消化器外科医が書いた糖質制限の本。夏井先生の糖質制限の記事から糖質制限を始められたとのこと。

私も含め、同じキッカケで糖質制限を開始した医師も多く、あの時のあのブログ(2011年11月)の影響力の大きさを感じる

10年余りの実験と観察を基に、消化器疾患に対する栄養学の考え方がまとめられており、良書である。

ケトン食、間歇断食などについても肯定的に記述されている。

カリウム接取の重要性にも触れている。

 

ピックアップ

パンのように胃の中で膨張し滞留時間が長く、しかも血糖値を急上昇させる食べ物は、身体のバランスを乱す行為にしかなりません。

②小麦由来のエクソルフィンという、麻薬様物質による中毒

胃もたれの主犯は炭水化物

炭水化物は消化液である膵液を刺激することが少ない栄養素で、消化の要でありかつ最後の砦であるすい臓も、炭水化物の消化には重点を置いていないと考えられます。

その理由としては、700万年ともいわれる人類の歴史の中で、農耕を始める以前の約690万年の間は炭水化物を大量に食べる事がなかったため、人類の体にそこまでの対応ができていないからだと思われます。

脂質はリンパ管より吸収されるため、小腸での吸収には時間がかかるが、胃での滞留時間は短い。
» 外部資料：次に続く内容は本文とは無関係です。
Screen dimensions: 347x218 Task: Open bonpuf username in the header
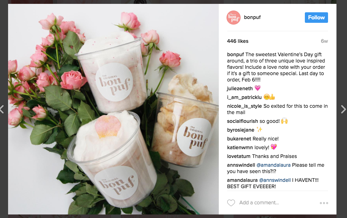tap(252, 17)
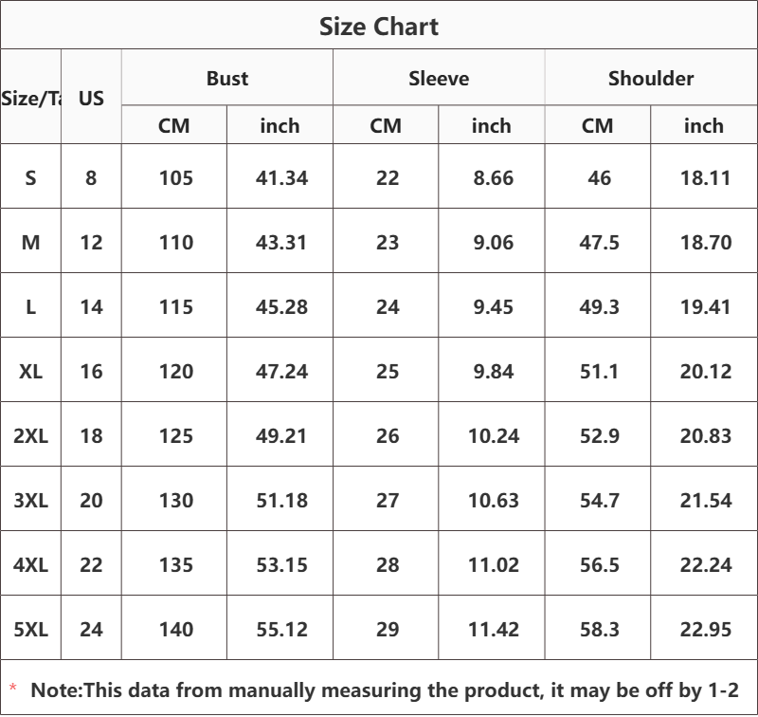Click the 55.12 inch bust value
Viewport: 758px width, 717px height.
281,629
炭水化物が、胃での滞留時間が長いのに、すぐに血糖値を上げる理由。・・・アミラーゼにより分解された糖質の一部が速やかに小腸へ移動するため。

⑦逆流性食道炎の発症メカニズム・・・コレシストキニンの分泌(脂質の分解に関与する。胃に炭水化物が残った状態で分泌される。・・・胃の括約筋がゆるみ、逆流をおこす)

⑧血糖スパイクはグルタチオンの合成を阻害する?

⑨PPIによって、消化不良になり、アレルギー疾患をひきおこす。

➉1日3食に対する疑問

胃腸は、4‐5時間以上、食べ物を入れない時間をつくらないと正常に働いてくれない

⑫加熱された食物は胃もたれの原因となる。加熱調理によるAGEの生成。

カリウムの重要性・・・心血管疾患の予防に! 腎臓でのナトリウムの再吸収を減らす。結果として血圧を下げる。

⑭インスリンが癌を増殖させる最大の因子

⑮ケトン食の勧め!!

⑴炎症を抑える ⑵遊離脂肪酸を抑制 ⑶長寿遺伝子を呼び覚ます

⑯小麦グルテンは小腸絨毛にくっつく!消化吸収を阻害する。

⑰肥満は老化を加速させる!肥満は慢性炎症を引き起こす。・・・原因は糖化と酸化

⑱野菜ジュースと果糖(果物)は要注意食品。